YOUR OBJECTIVE: Only the lines from the one bearing "Select the Opportunity Changed trigger node" through the end of the listing belong in your response, restated word for word and without pictures.

DATA SUPPLIED:

*** Begin section ***

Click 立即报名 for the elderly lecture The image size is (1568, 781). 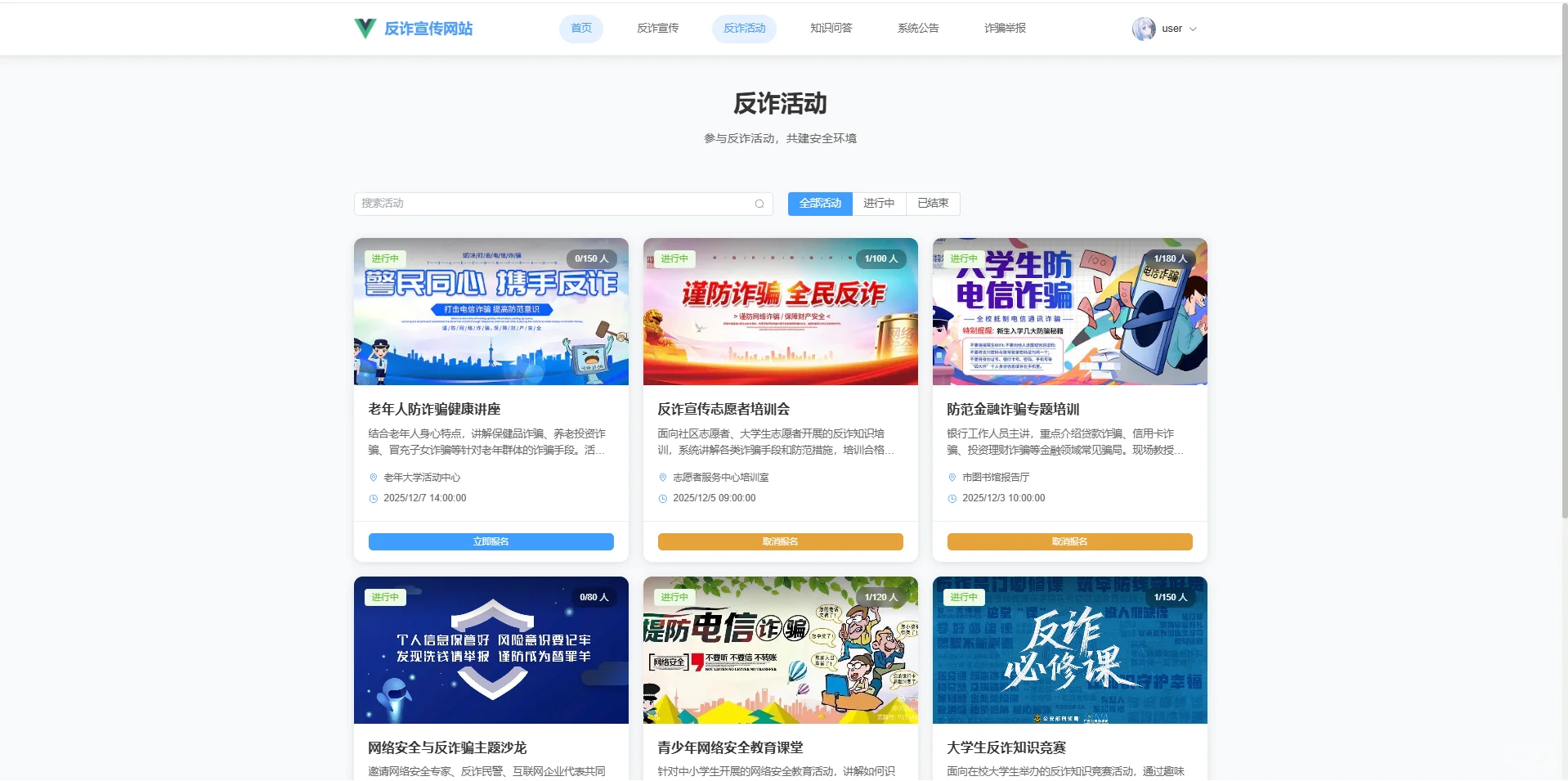[491, 541]
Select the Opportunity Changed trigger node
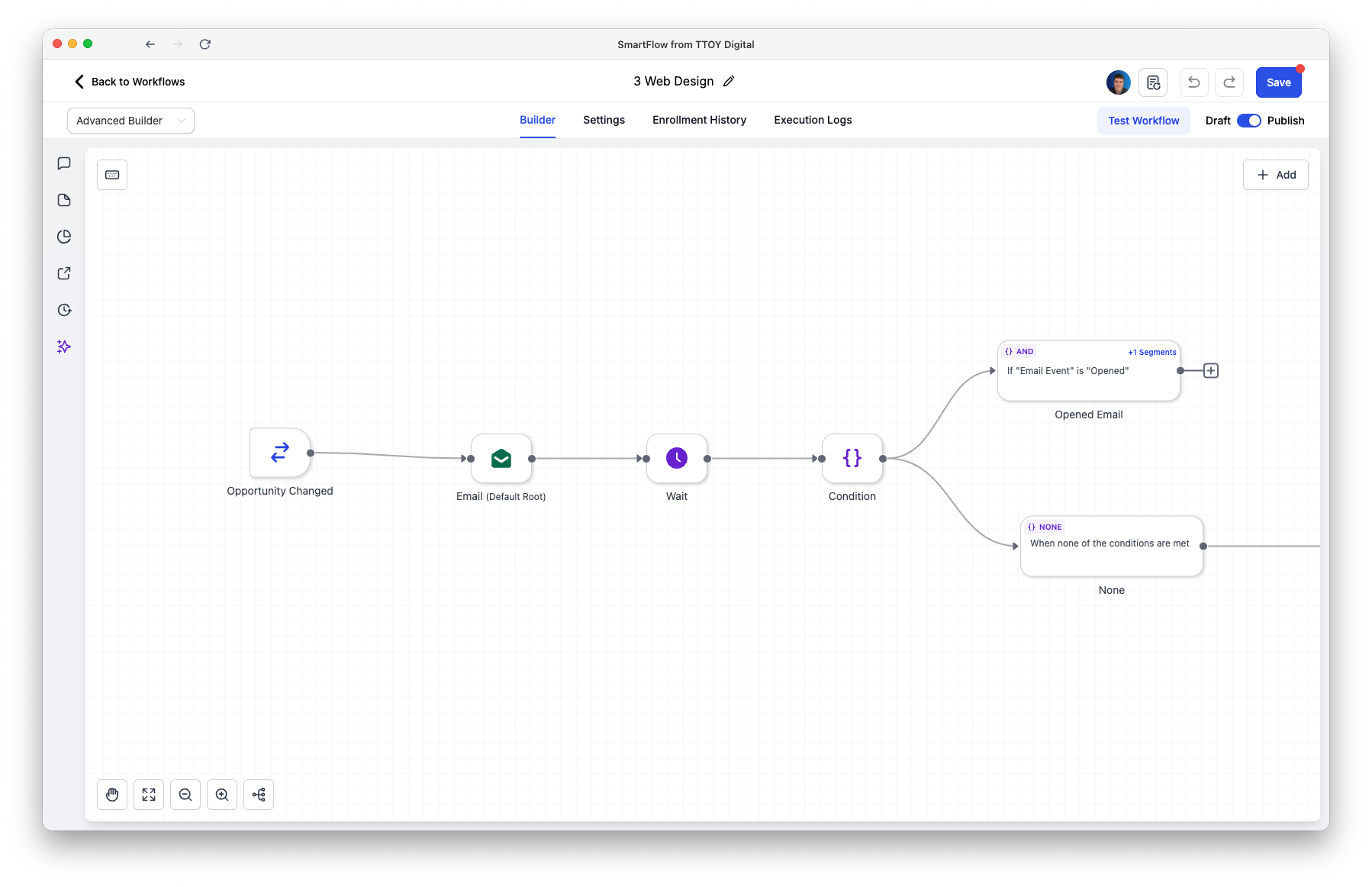 [279, 453]
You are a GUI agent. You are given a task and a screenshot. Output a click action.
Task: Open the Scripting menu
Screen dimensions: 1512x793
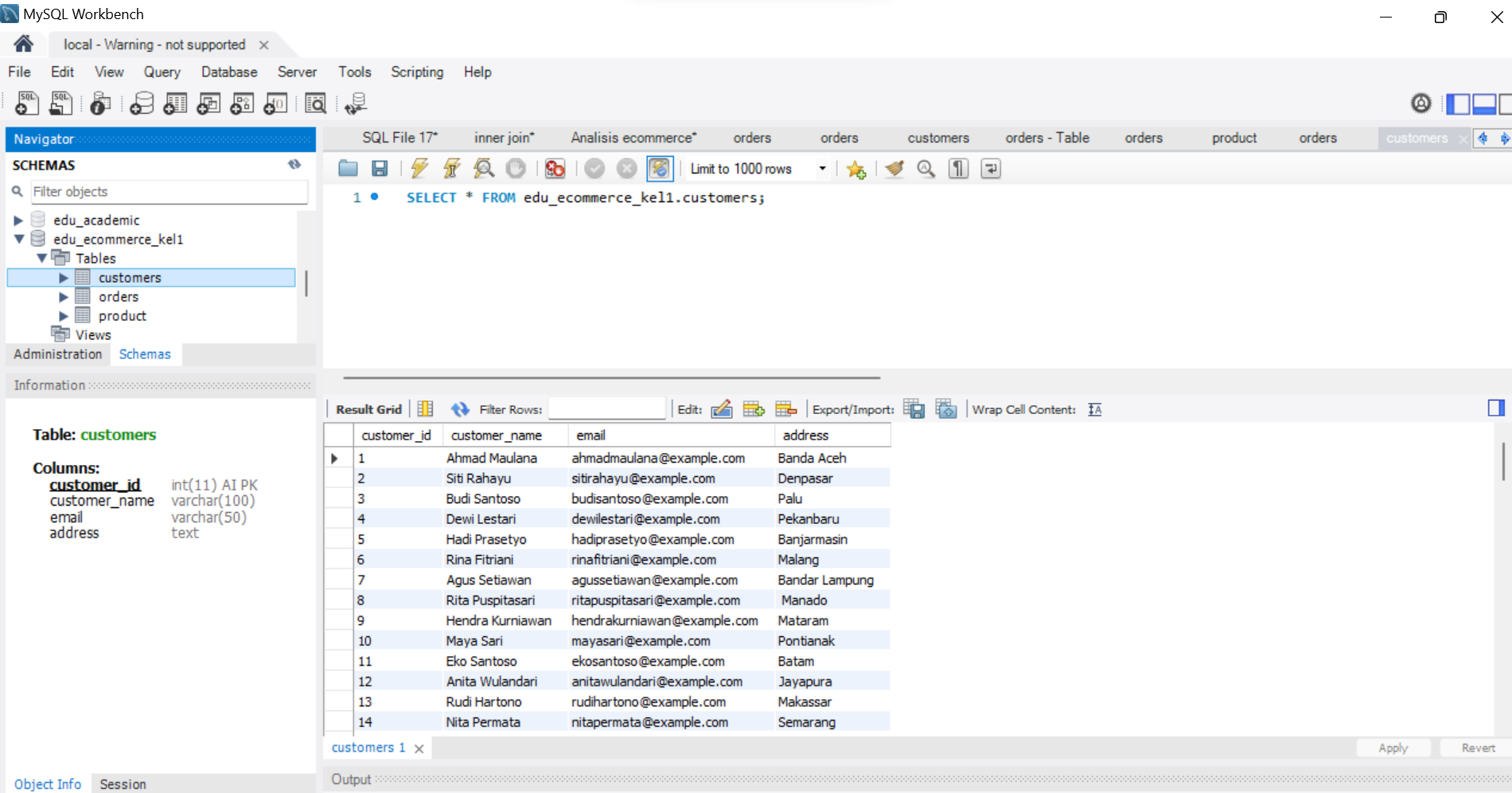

*** End section ***

RESPONSE TO THIS EXERCISE:
Select the Opportunity Changed trigger node
 [279, 453]
You are a GUI agent. You are given a task and a screenshot. Output a click action.
Task: Open the Scripting menu
Screen dimensions: 1512x793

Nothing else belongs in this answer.